My own teen years were lonely, both romantically and sexually. I discovered my orientation gradually, through experience, and lived (and live) in an area that is very conservative, where practically nobody who is gay is out as gay, myself included. I tended to believe that there was something wrong with me. Sometimes I found fronts to avoid scaring my parents, like fake-dating the one gay guy I knew of as cover so I'd pass as straight. Masturbation? I used my imagination. So that's where I'm coming from.

Anyway, I was asked specifically "how you feel pornography has affected people's views on women". Personally, I feel that stories like this and this illustrate where the potential lies. More commonly, I think the fact that a recent survey found that 53% of male teenagers and 39% of female teens believed that the typical material in online pornography was "realistic" shows that it is affecting what kind of sexual relationships men and women have more and more often, starting at a young age. I mean basically I think what men learn from digesting the kind of material that is readily available today is a sense of not just entitlement, but obligation to always be sexually dominant, perhaps to the point of abuse, and what women learn is that we're supposed to feign enjoyment of pain and suffering and never think of getting off ourselves. I think it may also be worth taking in that many of those "rough" videos one can find online are not faked. Many of those are recordings of actual rape, to judge by the testimonies of women who survive them.

I guess if you feel that you cannot successfully masturbate without aid, then the route I would most recommend might be something like what Farsala suggested on page 3. But also bear in mind that what Contestgamer said shortly thereafter has some key truth to it: one should not kid themselves; there is no "respectful" form of pornography (real or animated). There are no such things as legitimate amateur sites that I'm aware of (they're all paid actors too). "Lesbian" porn is also clearly made with a male target audience in mind, to judge by the fact that 100% of them are the perfectly "femme" kind that men prefer to look at and tend to act more like men would act. But I will say that it's no coincidence that the most common porn-related search term even among heterosexual women is "lesbian". That's because so-called lesbian porn is the only kind out there that focuses on clitoral stimulation instead of penile stimulation.
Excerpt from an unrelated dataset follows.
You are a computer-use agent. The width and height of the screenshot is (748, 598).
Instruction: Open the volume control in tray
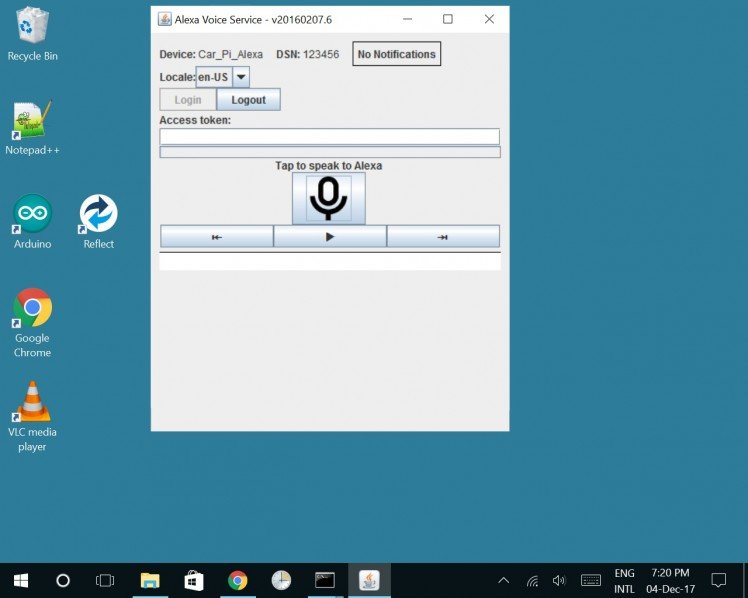pos(559,580)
The most important thing though is simply that one realize that pornography isn't realistic in its conveyance of what pleases people (especially women) in real life. Very few women enjoy things like anal sex or delivering oral sex or being hit in any form of fashion, for example (and I would question the self-esteem of those who purport to, for that matter), and the women who pretend to in online porn videos themselves are rarely exceptions to these rules. Simply realizing that is the most important thing really, I believe.